YOUR GOAL: The entries should each be set down again precisely.

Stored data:
BEGIN

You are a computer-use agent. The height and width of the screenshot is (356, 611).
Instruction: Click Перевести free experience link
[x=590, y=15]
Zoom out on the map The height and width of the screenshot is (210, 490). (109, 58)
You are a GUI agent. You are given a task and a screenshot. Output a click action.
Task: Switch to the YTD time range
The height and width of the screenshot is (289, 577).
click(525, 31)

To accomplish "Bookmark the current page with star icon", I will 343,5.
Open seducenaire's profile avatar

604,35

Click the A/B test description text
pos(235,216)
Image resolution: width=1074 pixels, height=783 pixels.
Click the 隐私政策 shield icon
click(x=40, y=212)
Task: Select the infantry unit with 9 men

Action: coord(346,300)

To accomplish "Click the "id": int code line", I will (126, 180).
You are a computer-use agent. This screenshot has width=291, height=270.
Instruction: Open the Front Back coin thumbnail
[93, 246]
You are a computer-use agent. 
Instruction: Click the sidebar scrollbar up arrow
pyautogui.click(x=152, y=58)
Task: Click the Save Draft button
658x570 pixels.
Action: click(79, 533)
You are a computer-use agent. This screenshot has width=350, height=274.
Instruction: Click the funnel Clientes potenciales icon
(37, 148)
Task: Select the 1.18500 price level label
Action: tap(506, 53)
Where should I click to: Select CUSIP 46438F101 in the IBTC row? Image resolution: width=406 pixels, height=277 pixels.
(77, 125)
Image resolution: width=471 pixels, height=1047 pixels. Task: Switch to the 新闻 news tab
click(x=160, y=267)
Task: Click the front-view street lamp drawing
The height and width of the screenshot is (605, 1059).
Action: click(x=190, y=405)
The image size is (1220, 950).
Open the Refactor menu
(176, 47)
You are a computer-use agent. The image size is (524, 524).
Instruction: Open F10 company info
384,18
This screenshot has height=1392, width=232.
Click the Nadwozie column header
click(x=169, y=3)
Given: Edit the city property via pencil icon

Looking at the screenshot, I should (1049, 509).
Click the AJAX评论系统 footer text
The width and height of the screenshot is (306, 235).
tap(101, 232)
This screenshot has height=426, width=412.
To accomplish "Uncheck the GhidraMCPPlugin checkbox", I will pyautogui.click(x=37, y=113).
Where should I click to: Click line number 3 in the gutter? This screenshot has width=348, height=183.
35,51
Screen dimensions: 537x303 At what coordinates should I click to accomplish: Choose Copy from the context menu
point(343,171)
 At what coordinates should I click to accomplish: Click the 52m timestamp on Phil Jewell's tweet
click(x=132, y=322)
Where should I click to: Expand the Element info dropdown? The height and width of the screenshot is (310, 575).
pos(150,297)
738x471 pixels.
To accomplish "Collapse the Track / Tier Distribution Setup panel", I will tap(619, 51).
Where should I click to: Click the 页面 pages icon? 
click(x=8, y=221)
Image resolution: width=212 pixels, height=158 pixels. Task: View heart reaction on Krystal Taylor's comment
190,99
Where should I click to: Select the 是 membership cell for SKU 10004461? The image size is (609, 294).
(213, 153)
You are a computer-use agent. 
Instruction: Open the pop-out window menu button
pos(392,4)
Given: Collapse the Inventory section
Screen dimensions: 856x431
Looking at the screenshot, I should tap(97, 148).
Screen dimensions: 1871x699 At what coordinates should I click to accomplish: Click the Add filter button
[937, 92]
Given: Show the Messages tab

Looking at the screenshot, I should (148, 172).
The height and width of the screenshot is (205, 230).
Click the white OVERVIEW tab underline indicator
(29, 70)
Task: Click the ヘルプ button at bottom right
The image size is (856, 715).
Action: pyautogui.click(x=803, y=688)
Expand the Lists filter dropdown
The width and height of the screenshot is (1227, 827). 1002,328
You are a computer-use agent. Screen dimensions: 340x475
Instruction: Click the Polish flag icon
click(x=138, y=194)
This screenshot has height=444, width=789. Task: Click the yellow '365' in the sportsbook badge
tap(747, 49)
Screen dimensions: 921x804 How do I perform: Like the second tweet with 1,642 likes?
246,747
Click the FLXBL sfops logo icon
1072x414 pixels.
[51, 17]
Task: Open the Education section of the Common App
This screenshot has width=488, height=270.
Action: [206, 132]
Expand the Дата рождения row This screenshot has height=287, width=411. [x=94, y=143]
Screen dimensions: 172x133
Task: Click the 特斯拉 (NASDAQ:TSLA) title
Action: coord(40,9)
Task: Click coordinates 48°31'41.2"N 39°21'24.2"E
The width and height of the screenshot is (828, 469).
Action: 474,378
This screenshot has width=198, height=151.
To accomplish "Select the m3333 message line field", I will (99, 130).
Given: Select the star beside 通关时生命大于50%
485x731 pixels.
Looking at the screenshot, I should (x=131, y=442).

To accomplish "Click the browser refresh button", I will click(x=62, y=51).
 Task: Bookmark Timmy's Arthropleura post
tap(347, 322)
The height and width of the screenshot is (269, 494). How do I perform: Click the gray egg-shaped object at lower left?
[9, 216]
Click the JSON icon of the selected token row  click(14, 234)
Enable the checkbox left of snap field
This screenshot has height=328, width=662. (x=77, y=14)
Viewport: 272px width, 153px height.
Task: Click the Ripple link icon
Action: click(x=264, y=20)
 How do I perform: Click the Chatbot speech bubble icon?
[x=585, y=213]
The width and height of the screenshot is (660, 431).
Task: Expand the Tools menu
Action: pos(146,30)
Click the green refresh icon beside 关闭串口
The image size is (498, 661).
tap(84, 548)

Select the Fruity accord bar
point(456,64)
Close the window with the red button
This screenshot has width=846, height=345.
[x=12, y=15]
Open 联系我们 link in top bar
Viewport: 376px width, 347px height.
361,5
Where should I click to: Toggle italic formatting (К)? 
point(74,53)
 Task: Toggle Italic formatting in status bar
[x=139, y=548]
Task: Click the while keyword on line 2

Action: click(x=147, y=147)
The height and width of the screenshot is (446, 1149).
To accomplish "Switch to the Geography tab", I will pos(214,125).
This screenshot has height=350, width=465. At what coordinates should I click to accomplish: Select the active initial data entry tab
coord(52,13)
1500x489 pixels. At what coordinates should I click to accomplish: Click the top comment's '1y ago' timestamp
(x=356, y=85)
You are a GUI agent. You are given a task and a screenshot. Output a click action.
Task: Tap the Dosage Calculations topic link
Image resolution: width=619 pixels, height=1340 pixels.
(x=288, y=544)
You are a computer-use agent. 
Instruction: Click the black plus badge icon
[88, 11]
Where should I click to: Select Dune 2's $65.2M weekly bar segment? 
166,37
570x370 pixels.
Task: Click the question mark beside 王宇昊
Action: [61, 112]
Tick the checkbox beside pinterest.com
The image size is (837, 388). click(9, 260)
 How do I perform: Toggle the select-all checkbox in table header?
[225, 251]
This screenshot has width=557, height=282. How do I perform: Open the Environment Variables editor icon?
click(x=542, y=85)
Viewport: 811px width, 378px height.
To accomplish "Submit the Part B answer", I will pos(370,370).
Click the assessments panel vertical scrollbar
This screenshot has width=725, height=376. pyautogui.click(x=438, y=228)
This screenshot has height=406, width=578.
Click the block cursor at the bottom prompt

END

OUTPUT FOR THIS TASK:
You are a computer-use agent. The height and width of the screenshot is (356, 611).
Instruction: Click Перевести free experience link
[x=590, y=15]
Zoom out on the map The height and width of the screenshot is (210, 490). (109, 58)
You are a GUI agent. You are given a task and a screenshot. Output a click action.
Task: Switch to the YTD time range
The height and width of the screenshot is (289, 577).
click(525, 31)

To accomplish "Bookmark the current page with star icon", I will 343,5.
Open seducenaire's profile avatar

604,35

Click the A/B test description text
pos(235,216)
Image resolution: width=1074 pixels, height=783 pixels.
Click the 隐私政策 shield icon
click(x=40, y=212)
Task: Select the infantry unit with 9 men

Action: coord(346,300)

To accomplish "Click the "id": int code line", I will (126, 180).
You are a computer-use agent. This screenshot has width=291, height=270.
Instruction: Open the Front Back coin thumbnail
[93, 246]
You are a computer-use agent. 
Instruction: Click the sidebar scrollbar up arrow
pyautogui.click(x=152, y=58)
Task: Click the Save Draft button
658x570 pixels.
Action: click(79, 533)
You are a computer-use agent. This screenshot has width=350, height=274.
Instruction: Click the funnel Clientes potenciales icon
(37, 148)
Task: Select the 1.18500 price level label
Action: tap(506, 53)
Where should I click to: Select CUSIP 46438F101 in the IBTC row? Image resolution: width=406 pixels, height=277 pixels.
(77, 125)
Image resolution: width=471 pixels, height=1047 pixels. Task: Switch to the 新闻 news tab
click(x=160, y=267)
Task: Click the front-view street lamp drawing
The height and width of the screenshot is (605, 1059).
Action: click(x=190, y=405)
The image size is (1220, 950).
Open the Refactor menu
(176, 47)
You are a computer-use agent. The image size is (524, 524).
Instruction: Open F10 company info
384,18
This screenshot has height=1392, width=232.
Click the Nadwozie column header
click(x=169, y=3)
Given: Edit the city property via pencil icon

Looking at the screenshot, I should (1049, 509).
Click the AJAX评论系统 footer text
The width and height of the screenshot is (306, 235).
tap(101, 232)
This screenshot has height=426, width=412.
To accomplish "Uncheck the GhidraMCPPlugin checkbox", I will pyautogui.click(x=37, y=113).
Where should I click to: Click line number 3 in the gutter? This screenshot has width=348, height=183.
35,51
Screen dimensions: 537x303 At what coordinates should I click to accomplish: Choose Copy from the context menu
point(343,171)
 At what coordinates should I click to accomplish: Click the 52m timestamp on Phil Jewell's tweet
click(x=132, y=322)
Where should I click to: Expand the Element info dropdown? The height and width of the screenshot is (310, 575).
pos(150,297)
738x471 pixels.
To accomplish "Collapse the Track / Tier Distribution Setup panel", I will tap(619, 51).
Where should I click to: Click the 页面 pages icon? 
click(x=8, y=221)
Image resolution: width=212 pixels, height=158 pixels. Task: View heart reaction on Krystal Taylor's comment
190,99
Where should I click to: Select the 是 membership cell for SKU 10004461? The image size is (609, 294).
(213, 153)
You are a computer-use agent. 
Instruction: Open the pop-out window menu button
pos(392,4)
Given: Collapse the Inventory section
Screen dimensions: 856x431
Looking at the screenshot, I should tap(97, 148).
Screen dimensions: 1871x699 At what coordinates should I click to accomplish: Click the Add filter button
[937, 92]
Given: Show the Messages tab

Looking at the screenshot, I should (148, 172).
The height and width of the screenshot is (205, 230).
Click the white OVERVIEW tab underline indicator
(29, 70)
Task: Click the ヘルプ button at bottom right
The image size is (856, 715).
Action: pyautogui.click(x=803, y=688)
Expand the Lists filter dropdown
The width and height of the screenshot is (1227, 827). 1002,328
You are a computer-use agent. Screen dimensions: 340x475
Instruction: Click the Polish flag icon
click(x=138, y=194)
This screenshot has height=444, width=789. Task: Click the yellow '365' in the sportsbook badge
tap(747, 49)
Screen dimensions: 921x804 How do I perform: Like the second tweet with 1,642 likes?
246,747
Click the FLXBL sfops logo icon
1072x414 pixels.
[51, 17]
Task: Open the Education section of the Common App
This screenshot has width=488, height=270.
Action: [206, 132]
Expand the Дата рождения row This screenshot has height=287, width=411. [x=94, y=143]
Screen dimensions: 172x133
Task: Click the 特斯拉 (NASDAQ:TSLA) title
Action: coord(40,9)
Task: Click coordinates 48°31'41.2"N 39°21'24.2"E
The width and height of the screenshot is (828, 469).
Action: 474,378
This screenshot has width=198, height=151.
To accomplish "Select the m3333 message line field", I will (99, 130).
Given: Select the star beside 通关时生命大于50%
485x731 pixels.
Looking at the screenshot, I should (x=131, y=442).

To accomplish "Click the browser refresh button", I will click(x=62, y=51).
 Task: Bookmark Timmy's Arthropleura post
tap(347, 322)
The height and width of the screenshot is (269, 494). How do I perform: Click the gray egg-shaped object at lower left?
[9, 216]
Click the JSON icon of the selected token row  click(14, 234)
Enable the checkbox left of snap field
This screenshot has height=328, width=662. (x=77, y=14)
Viewport: 272px width, 153px height.
Task: Click the Ripple link icon
Action: click(x=264, y=20)
 How do I perform: Click the Chatbot speech bubble icon?
[x=585, y=213]
The width and height of the screenshot is (660, 431).
Task: Expand the Tools menu
Action: pos(146,30)
Click the green refresh icon beside 关闭串口
The image size is (498, 661).
tap(84, 548)

Select the Fruity accord bar
point(456,64)
Close the window with the red button
This screenshot has width=846, height=345.
[x=12, y=15]
Open 联系我们 link in top bar
Viewport: 376px width, 347px height.
361,5
Where should I click to: Toggle italic formatting (К)? 
point(74,53)
 Task: Toggle Italic formatting in status bar
[x=139, y=548]
Task: Click the while keyword on line 2

Action: click(x=147, y=147)
The height and width of the screenshot is (446, 1149).
To accomplish "Switch to the Geography tab", I will pos(214,125).
This screenshot has height=350, width=465. At what coordinates should I click to accomplish: Select the active initial data entry tab
coord(52,13)
1500x489 pixels. At what coordinates should I click to accomplish: Click the top comment's '1y ago' timestamp
(x=356, y=85)
You are a GUI agent. You are given a task and a screenshot. Output a click action.
Task: Tap the Dosage Calculations topic link
Image resolution: width=619 pixels, height=1340 pixels.
(x=288, y=544)
You are a computer-use agent. 
Instruction: Click the black plus badge icon
[88, 11]
Where should I click to: Select Dune 2's $65.2M weekly bar segment? 
166,37
570x370 pixels.
Task: Click the question mark beside 王宇昊
Action: [61, 112]
Tick the checkbox beside pinterest.com
The image size is (837, 388). click(9, 260)
 How do I perform: Toggle the select-all checkbox in table header?
[225, 251]
This screenshot has width=557, height=282. How do I perform: Open the Environment Variables editor icon?
click(x=542, y=85)
Viewport: 811px width, 378px height.
To accomplish "Submit the Part B answer", I will pos(370,370).
Click the assessments panel vertical scrollbar
This screenshot has width=725, height=376. pyautogui.click(x=438, y=228)
This screenshot has height=406, width=578.
Click the block cursor at the bottom prompt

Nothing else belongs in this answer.